◆ PROBLEM REQUIREMENTS
Please repeat the data in full, character for character.

[[ DATA SHOWN, beginning ]]

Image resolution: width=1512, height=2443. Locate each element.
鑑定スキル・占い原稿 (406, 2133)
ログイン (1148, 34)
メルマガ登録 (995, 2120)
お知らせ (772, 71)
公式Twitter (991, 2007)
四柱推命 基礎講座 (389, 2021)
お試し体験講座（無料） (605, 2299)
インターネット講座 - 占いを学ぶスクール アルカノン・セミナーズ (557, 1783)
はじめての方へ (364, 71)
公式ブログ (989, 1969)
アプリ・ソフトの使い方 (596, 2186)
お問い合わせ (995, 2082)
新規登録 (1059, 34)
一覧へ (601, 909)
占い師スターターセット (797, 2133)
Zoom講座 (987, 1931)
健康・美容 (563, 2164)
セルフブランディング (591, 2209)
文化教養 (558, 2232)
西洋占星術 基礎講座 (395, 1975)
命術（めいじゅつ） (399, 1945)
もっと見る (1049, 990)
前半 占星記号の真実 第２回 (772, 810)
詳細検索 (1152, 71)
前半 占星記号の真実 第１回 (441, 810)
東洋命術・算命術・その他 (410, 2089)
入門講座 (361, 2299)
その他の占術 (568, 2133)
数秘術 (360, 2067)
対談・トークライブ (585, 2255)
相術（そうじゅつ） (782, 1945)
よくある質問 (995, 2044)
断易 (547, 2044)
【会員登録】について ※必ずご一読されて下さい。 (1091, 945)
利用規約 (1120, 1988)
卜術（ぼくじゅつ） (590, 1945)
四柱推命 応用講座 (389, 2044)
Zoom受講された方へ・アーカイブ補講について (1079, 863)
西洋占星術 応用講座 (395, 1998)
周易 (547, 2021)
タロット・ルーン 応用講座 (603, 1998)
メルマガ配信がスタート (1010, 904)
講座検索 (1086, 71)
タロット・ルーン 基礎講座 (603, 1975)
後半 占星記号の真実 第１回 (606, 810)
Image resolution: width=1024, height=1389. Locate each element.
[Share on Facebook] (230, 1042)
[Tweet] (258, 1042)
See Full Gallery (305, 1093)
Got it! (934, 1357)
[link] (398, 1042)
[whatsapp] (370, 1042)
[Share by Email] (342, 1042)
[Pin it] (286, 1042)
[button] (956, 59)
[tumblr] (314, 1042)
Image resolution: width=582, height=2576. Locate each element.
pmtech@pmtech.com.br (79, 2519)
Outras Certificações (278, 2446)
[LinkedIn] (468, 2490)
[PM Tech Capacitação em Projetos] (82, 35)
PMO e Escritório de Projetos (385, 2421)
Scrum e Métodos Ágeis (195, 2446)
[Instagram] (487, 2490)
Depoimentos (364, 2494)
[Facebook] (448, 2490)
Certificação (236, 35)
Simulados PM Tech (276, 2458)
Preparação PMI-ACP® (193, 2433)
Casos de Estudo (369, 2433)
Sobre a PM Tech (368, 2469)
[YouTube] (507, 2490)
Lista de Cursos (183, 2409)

[[ DATA SHOWN, end ]]

◆ ANSWER TO THIS TASK
Image resolution: width=1512, height=2443. Locate each element.
鑑定スキル・占い原稿 (406, 2133)
ログイン (1148, 34)
メルマガ登録 (995, 2120)
お知らせ (772, 71)
公式Twitter (991, 2007)
四柱推命 基礎講座 (389, 2021)
お試し体験講座（無料） (605, 2299)
インターネット講座 - 占いを学ぶスクール アルカノン・セミナーズ (557, 1783)
はじめての方へ (364, 71)
公式ブログ (989, 1969)
アプリ・ソフトの使い方 (596, 2186)
お問い合わせ (995, 2082)
新規登録 (1059, 34)
一覧へ (601, 909)
占い師スターターセット (797, 2133)
Zoom講座 (987, 1931)
健康・美容 (563, 2164)
セルフブランディング (591, 2209)
文化教養 (558, 2232)
西洋占星術 基礎講座 (395, 1975)
命術（めいじゅつ） (399, 1945)
もっと見る (1049, 990)
前半 占星記号の真実 第２回 (772, 810)
詳細検索 (1152, 71)
前半 占星記号の真実 第１回 (441, 810)
東洋命術・算命術・その他 (410, 2089)
入門講座 (361, 2299)
その他の占術 (568, 2133)
数秘術 (360, 2067)
対談・トークライブ (585, 2255)
相術（そうじゅつ） (782, 1945)
よくある質問 (995, 2044)
断易 (547, 2044)
【会員登録】について ※必ずご一読されて下さい。 (1091, 945)
利用規約 (1120, 1988)
卜術（ぼくじゅつ） (590, 1945)
四柱推命 応用講座 (389, 2044)
Zoom受講された方へ・アーカイブ補講について (1079, 863)
西洋占星術 応用講座 (395, 1998)
周易 (547, 2021)
タロット・ルーン 応用講座 (603, 1998)
メルマガ配信がスタート (1010, 904)
講座検索 (1086, 71)
タロット・ルーン 基礎講座 (603, 1975)
後半 占星記号の真実 第１回 (606, 810)
Image resolution: width=1024, height=1389. Locate each element.
[Share on Facebook] (230, 1042)
[Tweet] (258, 1042)
See Full Gallery (305, 1093)
Got it! (934, 1357)
[link] (398, 1042)
[whatsapp] (370, 1042)
[Share by Email] (342, 1042)
[Pin it] (286, 1042)
[button] (956, 59)
[tumblr] (314, 1042)
Image resolution: width=582, height=2576. Locate each element.
pmtech@pmtech.com.br (79, 2519)
Outras Certificações (278, 2446)
[LinkedIn] (468, 2490)
[PM Tech Capacitação em Projetos] (82, 35)
PMO e Escritório de Projetos (385, 2421)
Scrum e Métodos Ágeis (195, 2446)
[Instagram] (487, 2490)
Depoimentos (364, 2494)
[Facebook] (448, 2490)
Certificação (236, 35)
Simulados PM Tech (276, 2458)
Preparação PMI-ACP® (193, 2433)
Casos de Estudo (369, 2433)
Sobre a PM Tech (368, 2469)
[YouTube] (507, 2490)
Lista de Cursos (183, 2409)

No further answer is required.